• SET TASK:
Print the passage on the mathematical building blocks of neural networks in full, keeping every character unchanged.

The Mathematical Building Blocks of Neural Networks

Looking at a concrete example of a neural network that uses the Python library Keras to learn to classify handwritten digits. SOlving MNISt is like the "Hello World" of deep learning. The core building blocks of neural networks is the layer. You can think of a layer as a filter from data: some data goes in, and comes out in a more useful form. Layers extract representations out of the data fed into them. Most of deep learning consists of a chaining together simple layers that will implement a form of progressive data distillation. A deep learning model is like a sieve for data processing, made of a succession of increasing refined data filters - the layers. A softmax classification layer returns an array of probability scores that sum to one. As a part of the compilation step, the model needs an optimizer (the mechanism through which the model will update itself based on the training data it sees, to improve performance), a loss function (how the model will be able to measure its performance on the training data, and thus how it will be able to steer itself in the right direction), and metrics to monitor during training and testing (only care about the accuracy)

from tensorflow.keras.datasets import mnist 

(train_images, train_labels), (test_images, test_labels) = mnist.load_data()

• GIVEN DATA:
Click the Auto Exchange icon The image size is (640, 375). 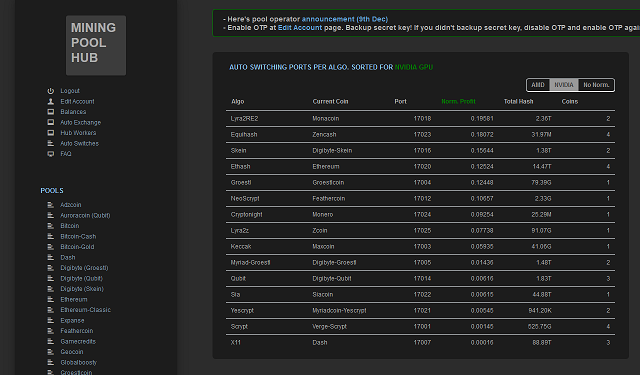tap(51, 122)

• COMPLETED TASK:
The Mathematical Building Blocks of Neural Networks

Looking at a concrete example of a neural network that uses the Python library Keras to learn to classify handwritten digits. SOlving MNISt is like the "Hello World" of deep learning. The core building blocks of neural networks is the layer. You can think of a layer as a filter from data: some data goes in, and comes out in a more useful form. Layers extract representations out of the data fed into them. Most of deep learning consists of a chaining together simple layers that will implement a form of progressive data distillation. A deep learning model is like a sieve for data processing, made of a succession of increasing refined data filters - the layers. A softmax classification layer returns an array of probability scores that sum to one. As a part of the compilation step, the model needs an optimizer (the mechanism through which the model will update itself based on the training data it sees, to improve performance), a loss function (how the model will be able to measure its performance on the training data, and thus how it will be able to steer itself in the right direction), and metrics to monitor during training and testing (only care about the accuracy)

from tensorflow.keras.datasets import mnist 

(train_images, train_labels), (test_images, test_labels) = mnist.load_data()